Et sur le plateau, cela donne quoi ? Du bon, avec une technique certaine et une réelle connivence entre ces trois acteurs-metteurs en scène d’âge différent qui sont ici tout à fait à l’aise Ils s’étaient rencontrés alors d’une résidence à Chelles où officiait encore il y a peu l’actuel directeur du Théâtre de la Cité U, Marc Le Glatin. Mais aussi du moins bon: il y a ici un manque de dramaturgie et de mise en scène évident… Et tel qu’il est, le spectacle qui veut sans doute trop en dire, a du mal à tenir la route. Il ne manque pas d’atouts mais a quelque chose de bavard et d’un peu laborieux, même aéré par quelques belles phrases de Jean-Sébastien Bach jouées sur scène au violon par un quatrième complice.

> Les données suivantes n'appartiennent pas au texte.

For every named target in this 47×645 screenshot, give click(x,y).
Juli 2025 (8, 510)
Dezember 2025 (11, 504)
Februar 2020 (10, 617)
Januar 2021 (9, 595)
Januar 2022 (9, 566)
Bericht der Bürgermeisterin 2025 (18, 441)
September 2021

Et dans cette démonstration économico-socio-politique, rien que le public fréquentant le théâtre de la Cité U. ne connaisse déjà. Et c’est un thème qui sans doute serait mieux traité avec les moyens et les techniques d’un théâtre de tréteaux, comme ceux des fameux « kapouchniks », mensuels et très populaires, du Théâtre de l’Unité à Audincourt.  Hervée de Lafond et Jacques Livchine s’en prennent souvent avec quelques comédiens, façon cabaret et comme à mains nues, aux aberrations du système capitaliste. Simple mais très bien réalisé  ces kapouchniks sont d’une rare efficacité avec chansons, sketches, démonstrations chiffrées  au tableau noir (voir Le Théâtre du Blog).
Il y a ici quelques bons moments où, tout d’un coup, les choses commencent à se mettre en place, comme avec ces enregistrements d’interviews de la classe politique française sur la guerre: François Hollande, Emmanuel Macron, etc. , malgré le son aussi déplorable qu’inutile des micros HF, surtout dans cette petite salle de la Resserre. Désolé, l’ensemble-sans doute un peu frileux et pas assez radical-malgré un titre, selon la manie snobinarde actuelle, en anglais, on se demande bien pourquoi!-n’a rien de très convaincant…

Philippe du Vignal

Théâtre de la Cité Universitaire, 17 boulevard Jourdain, Paris XIVème, jusqu’au 16 février.